Rail trail drives tourism

Rail trail drives tourism

More and more bed and breakfasts popping up in Coldstream

Opportunity is knocking with the Okanagan Rail Trail, and some Coldstream residents are opening their doors.

The district is seeing more bed and breakfasts popping up as the trail starts to attract visitors.

“People are just seeing an opportunity to move forward with this,” said Michael Reiley, Coldstream’s director of development.

“I believe there were two or three bed and breakfasts prior to my arrival four years ago and since we’ve had four or five.”
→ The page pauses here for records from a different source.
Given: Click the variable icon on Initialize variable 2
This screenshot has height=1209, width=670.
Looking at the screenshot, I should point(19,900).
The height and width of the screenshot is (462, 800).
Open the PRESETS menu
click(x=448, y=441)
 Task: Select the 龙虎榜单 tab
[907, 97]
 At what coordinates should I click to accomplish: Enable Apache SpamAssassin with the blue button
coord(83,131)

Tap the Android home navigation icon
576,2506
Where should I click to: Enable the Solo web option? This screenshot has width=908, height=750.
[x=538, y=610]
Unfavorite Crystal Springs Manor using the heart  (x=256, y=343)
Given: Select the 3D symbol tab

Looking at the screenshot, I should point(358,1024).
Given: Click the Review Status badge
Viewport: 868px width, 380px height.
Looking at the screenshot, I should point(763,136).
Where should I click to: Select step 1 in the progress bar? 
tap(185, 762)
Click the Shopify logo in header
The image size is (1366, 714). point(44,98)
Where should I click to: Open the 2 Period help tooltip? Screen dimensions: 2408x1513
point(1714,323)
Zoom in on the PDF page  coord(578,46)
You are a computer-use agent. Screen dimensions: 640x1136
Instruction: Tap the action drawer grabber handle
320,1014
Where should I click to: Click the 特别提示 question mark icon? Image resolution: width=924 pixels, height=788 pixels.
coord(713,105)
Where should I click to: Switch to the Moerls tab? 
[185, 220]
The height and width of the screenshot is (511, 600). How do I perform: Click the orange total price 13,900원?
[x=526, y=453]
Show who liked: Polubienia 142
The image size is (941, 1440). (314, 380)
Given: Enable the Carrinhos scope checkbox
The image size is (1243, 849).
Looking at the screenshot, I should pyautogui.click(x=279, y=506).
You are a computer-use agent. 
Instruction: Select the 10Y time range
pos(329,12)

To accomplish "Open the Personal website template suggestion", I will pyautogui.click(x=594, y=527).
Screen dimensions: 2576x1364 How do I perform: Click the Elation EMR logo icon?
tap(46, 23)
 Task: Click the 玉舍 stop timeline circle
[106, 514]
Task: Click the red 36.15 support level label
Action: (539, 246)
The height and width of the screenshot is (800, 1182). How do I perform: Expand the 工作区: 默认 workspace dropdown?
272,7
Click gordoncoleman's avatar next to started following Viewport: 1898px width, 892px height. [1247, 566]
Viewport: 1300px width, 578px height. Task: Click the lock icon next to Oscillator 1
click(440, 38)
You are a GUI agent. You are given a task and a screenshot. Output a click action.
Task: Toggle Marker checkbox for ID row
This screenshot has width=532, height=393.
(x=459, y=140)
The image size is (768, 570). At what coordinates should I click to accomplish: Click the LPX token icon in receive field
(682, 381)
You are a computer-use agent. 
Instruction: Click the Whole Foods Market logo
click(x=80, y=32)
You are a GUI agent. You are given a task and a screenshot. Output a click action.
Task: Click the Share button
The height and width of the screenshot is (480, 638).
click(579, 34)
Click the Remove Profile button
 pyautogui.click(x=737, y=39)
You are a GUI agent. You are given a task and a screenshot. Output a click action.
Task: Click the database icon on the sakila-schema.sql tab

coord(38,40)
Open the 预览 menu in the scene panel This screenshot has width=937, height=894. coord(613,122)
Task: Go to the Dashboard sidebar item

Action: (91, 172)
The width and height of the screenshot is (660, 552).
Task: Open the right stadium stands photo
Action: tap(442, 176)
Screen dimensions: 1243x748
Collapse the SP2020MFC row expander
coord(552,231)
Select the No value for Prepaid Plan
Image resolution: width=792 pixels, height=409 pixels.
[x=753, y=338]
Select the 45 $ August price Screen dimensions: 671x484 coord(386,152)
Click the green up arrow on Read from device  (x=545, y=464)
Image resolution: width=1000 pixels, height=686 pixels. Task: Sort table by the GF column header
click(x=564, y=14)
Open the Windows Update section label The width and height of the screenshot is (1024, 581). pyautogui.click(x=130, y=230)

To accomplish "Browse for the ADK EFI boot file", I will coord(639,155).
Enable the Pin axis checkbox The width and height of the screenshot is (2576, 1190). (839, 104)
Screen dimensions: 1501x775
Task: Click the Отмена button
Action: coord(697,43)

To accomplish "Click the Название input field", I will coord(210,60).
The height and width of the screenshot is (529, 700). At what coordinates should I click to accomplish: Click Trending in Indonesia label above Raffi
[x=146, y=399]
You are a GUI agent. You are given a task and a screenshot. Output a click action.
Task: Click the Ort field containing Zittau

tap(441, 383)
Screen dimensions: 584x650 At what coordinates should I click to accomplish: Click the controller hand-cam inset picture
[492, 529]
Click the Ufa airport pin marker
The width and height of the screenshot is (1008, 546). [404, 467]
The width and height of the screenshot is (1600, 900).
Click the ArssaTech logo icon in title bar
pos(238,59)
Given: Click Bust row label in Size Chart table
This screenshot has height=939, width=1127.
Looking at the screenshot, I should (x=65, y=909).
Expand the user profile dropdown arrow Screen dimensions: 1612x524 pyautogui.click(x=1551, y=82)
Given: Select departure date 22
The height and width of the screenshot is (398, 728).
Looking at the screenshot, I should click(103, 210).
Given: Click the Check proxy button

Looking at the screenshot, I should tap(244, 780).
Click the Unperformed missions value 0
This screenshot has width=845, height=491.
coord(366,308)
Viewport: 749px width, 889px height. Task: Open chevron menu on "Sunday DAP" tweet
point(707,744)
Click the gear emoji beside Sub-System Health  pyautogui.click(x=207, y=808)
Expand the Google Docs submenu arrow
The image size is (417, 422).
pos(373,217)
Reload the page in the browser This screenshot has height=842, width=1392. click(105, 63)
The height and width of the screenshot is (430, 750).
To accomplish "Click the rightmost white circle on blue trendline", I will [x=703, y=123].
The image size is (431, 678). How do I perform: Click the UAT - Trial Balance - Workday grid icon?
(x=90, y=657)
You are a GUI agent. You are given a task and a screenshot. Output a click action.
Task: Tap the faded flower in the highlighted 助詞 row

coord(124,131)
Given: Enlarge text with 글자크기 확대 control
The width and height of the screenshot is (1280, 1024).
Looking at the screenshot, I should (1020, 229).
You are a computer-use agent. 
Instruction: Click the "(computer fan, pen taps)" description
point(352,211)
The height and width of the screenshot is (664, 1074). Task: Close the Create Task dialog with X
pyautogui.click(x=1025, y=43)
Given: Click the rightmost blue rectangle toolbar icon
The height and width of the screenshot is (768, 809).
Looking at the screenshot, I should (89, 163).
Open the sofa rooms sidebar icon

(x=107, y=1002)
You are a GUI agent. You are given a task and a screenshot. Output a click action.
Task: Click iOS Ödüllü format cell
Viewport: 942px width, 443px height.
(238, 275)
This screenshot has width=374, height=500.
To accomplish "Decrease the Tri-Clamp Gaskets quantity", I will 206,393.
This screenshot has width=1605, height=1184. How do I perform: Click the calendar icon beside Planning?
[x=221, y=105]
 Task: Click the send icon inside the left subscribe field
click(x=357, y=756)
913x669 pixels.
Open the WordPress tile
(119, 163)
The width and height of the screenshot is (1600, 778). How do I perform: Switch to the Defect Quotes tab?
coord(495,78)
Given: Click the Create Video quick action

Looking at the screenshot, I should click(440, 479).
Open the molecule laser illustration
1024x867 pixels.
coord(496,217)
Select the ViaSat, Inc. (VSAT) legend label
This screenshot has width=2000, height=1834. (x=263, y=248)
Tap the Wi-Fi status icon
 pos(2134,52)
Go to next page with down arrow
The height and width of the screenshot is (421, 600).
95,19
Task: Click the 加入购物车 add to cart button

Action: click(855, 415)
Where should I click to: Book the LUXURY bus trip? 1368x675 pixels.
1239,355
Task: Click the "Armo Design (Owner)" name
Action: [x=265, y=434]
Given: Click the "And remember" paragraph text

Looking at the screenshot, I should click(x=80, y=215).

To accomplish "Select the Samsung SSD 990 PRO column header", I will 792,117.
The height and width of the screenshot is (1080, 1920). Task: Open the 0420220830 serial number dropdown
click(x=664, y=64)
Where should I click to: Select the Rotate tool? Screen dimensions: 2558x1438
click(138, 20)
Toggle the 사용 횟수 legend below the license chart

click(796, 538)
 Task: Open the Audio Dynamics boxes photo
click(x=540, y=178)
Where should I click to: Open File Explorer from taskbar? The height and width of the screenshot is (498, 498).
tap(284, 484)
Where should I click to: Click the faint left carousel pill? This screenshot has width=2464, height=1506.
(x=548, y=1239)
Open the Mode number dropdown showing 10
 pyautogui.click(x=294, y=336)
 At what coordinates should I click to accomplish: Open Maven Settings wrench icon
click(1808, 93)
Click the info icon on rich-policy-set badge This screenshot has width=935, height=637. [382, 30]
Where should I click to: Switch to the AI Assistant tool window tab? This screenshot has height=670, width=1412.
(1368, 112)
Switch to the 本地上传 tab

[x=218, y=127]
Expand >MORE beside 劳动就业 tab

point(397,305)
Coldstream is now starting to keep track of the number of bed and breakfasts, which are supported whereas airbnbs are discouraged by council.

Meanwhile, there is some concern about how to develop the trail.

Coldstream Mayor Jim Garlick would like to meet again with inter-jurisdictional members (area mayors/director/chief), to streamline plans going forward.

“That $7 million (Okanagan Rail Trail Initiative fundraiser) was to bring the trail up to a certain standard, but beyond that what are we doing?” Garlick questions.

The City of Kelowna has applied for funds to enhance the trail, according to Garlick, so there are concerns that the trail won’t be consistent if similar funding can’t be obtained in the other areas.

“There may not be that same opportunity to get the grant for our section,” said Coun. Richard Enns.

Work is underway on the trail and as a result, closures are in effect and will be throughout the fall.

Current closures are along Kalamalka Lake between kilometre 1.5 and 8 (north end of Kal Lake to Kekuli Bay Provincial Park) and along Wood Lake between kilometres 20 and 25.